Lo que el vídeo más odiado del año demuestra sobre lo que no se debe hacer online

Cuál es el vídeo más odiado del año? Se podría decir que, casi sin lugar a dudas, ese cuestionable honor corresponde al resumen del año que acaba de publicar YouTube. Cada año, el portal de vídeos publica un resumen de lo que ha dado de sí el período y de lo que ha tenido más éxito. Es una especie de listado de los vídeos más vistos, pero en un resumen con solo un fragmento de cada uno de ellos.

El vídeo dura algo más de 8 minutos. YouTube lo publicó hace una semana y desde entonces ha superado las 128.672.700 reproducciones. Tiene algo más de 2,2 millones de me gusta y, sobre todo, tiene 11 millones de no me gusta. Uno de los primeros comentarios dice «logran hacerlo peor cada año» y otro «nunca recuperaré esos 8 minutos y 13 segundos».

Además de declaraciones de odio hay una tónica dominante en los comentarios.
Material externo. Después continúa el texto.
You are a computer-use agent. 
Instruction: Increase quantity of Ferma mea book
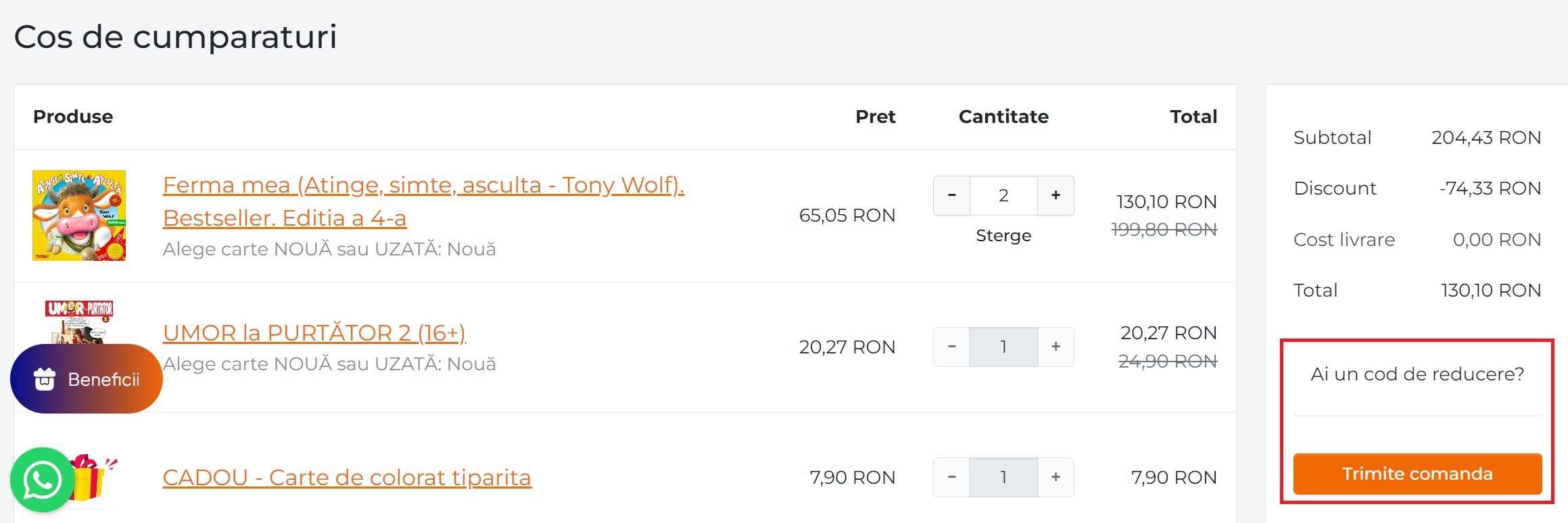click(x=1055, y=195)
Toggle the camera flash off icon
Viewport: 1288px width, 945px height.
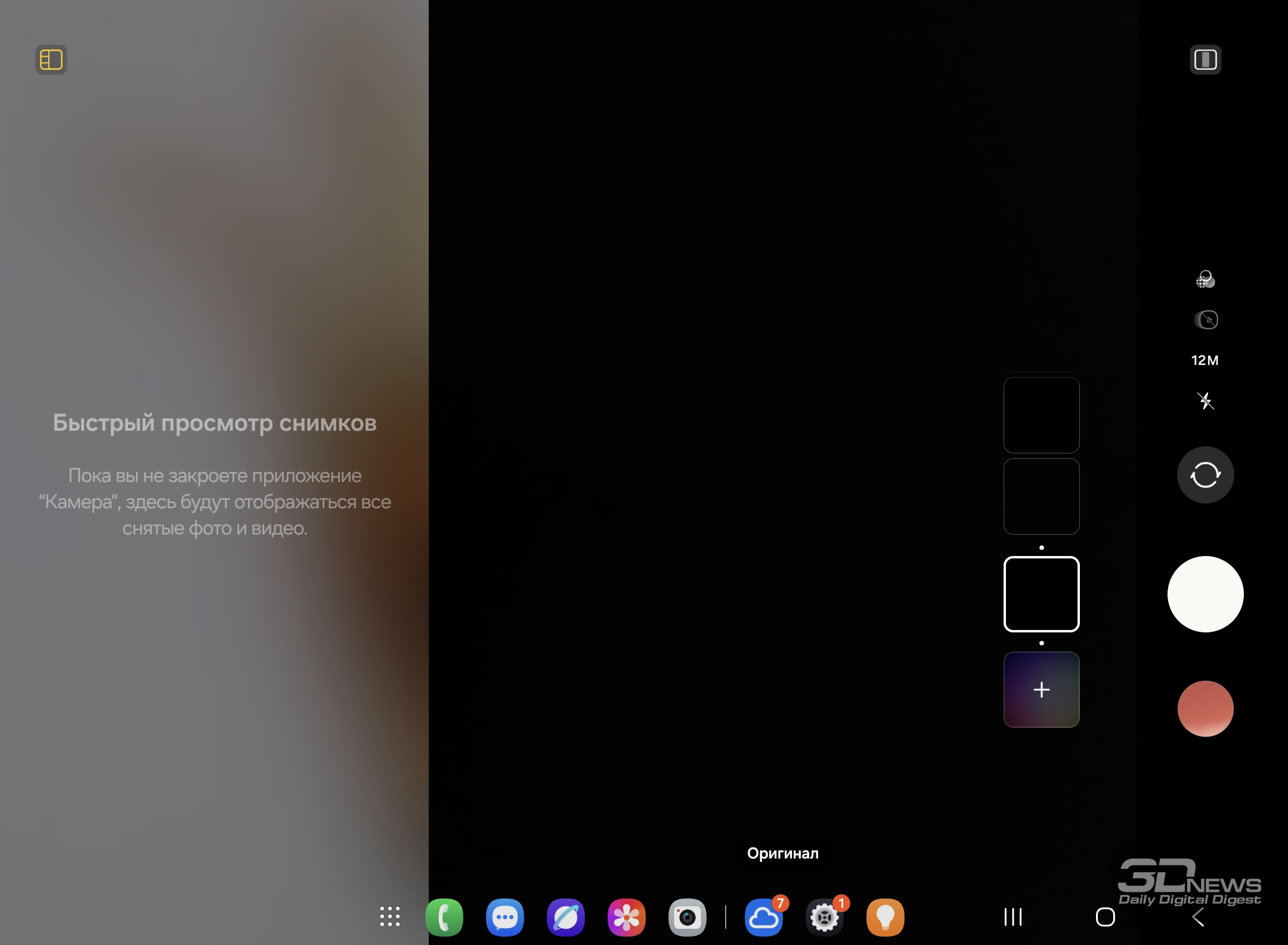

Los comentarios dejan claro que el contenido es como si YouTube no comprendiese qué ven los internautas en YouTube, como si hubiese perdido el contacto con su propio servicio. El vídeo arranca con imágenes de Will Smith y, como apunta con sorna una de las comentaristas, es «su youtuber favorito». De hecho, ese es uno de los puntos clave que los comentarios señalan. En el vídeo faltan los youtubers.

Con ello, el vídeo se ha convertido ya y de forma oficial, como apuntan en Quartz, en el vídeo que ha logrado más no me gusta en la plataforma. Ha logrado batir al anterior vídeo con mayor recepción negativa, el de uno de los videoclips de Justin Bieber. Bieber solo tiene 9,9 millones de no me gusta… y al menos mantiene un saldo positivo (los me gusta son 10 millones). Los vídeos anteriores de recapitulación del año no habían logrado unos números tan impresionantes en rechazo.

Lo que los consumidores dicen
La recepción negativa y los comentarios de los usuarios en la plataforma se pueden leer en clave de experiencia de uso y también en relaciones entre creadores y soporte. En los últimos tiempos se han producido tensiones entre los creadores de contenidos y YouTube y el vídeo es una especie de sorprendente elemento que ayuda a visualizarlo.

Como apuntan en el análisis del medio estadounidense, 2018 fue el año en el que los creadores de contenidos se sintieron mucho más perdidos en lo que a YouTube tocaba y en lo que importaba a cómo hacían su trabajo. Los ajustes en el algoritmo los penalizaron (aunque en teoría iban en contra de los contenidos poco apropiados) y la monetización de contenidos se ha convertido en mucho más difícil. A los youtubers no solo les cuesta mucho más llegar a sus audiencias sino también ganar dinero con ello.

Además, en el vídeo también se ha hecho una especie de lavado de cara. No han aparecido algunas de las estrellas de YouTube, de los perfiles más populares, como es el caso de Logan Paul o PewDiePie. Ambos protagonizaron sonadas crisis de reputación durante el año. Que YouTube haya tomado esta decisión y no los haya incluido en el resumen tiene bastante lógica, ya que implicaría jugar con fuego y abriría la puerta a una nueva crisis de comunicación y reputación.

Sin embargo, y al mismo tiempo, es una muestra más de los riesgos a los que se enfrentan las empresas en la red, especialmente ahora que el contenido generado por terceros está dominando la red. YouTube vive de lo que otros publican… pero con ello se expone a riesgos.

YouTube al menos está escuchando. «El feedback honesto puede ser horrible, pero lo estamos escuchando y apreciamos que la gente se preocupe», explicaba un portavoz de YouTube a Quartz, reconociendo que su objetivo no era el de destronar a Baby, de Bieber, como el vídeo más odiado.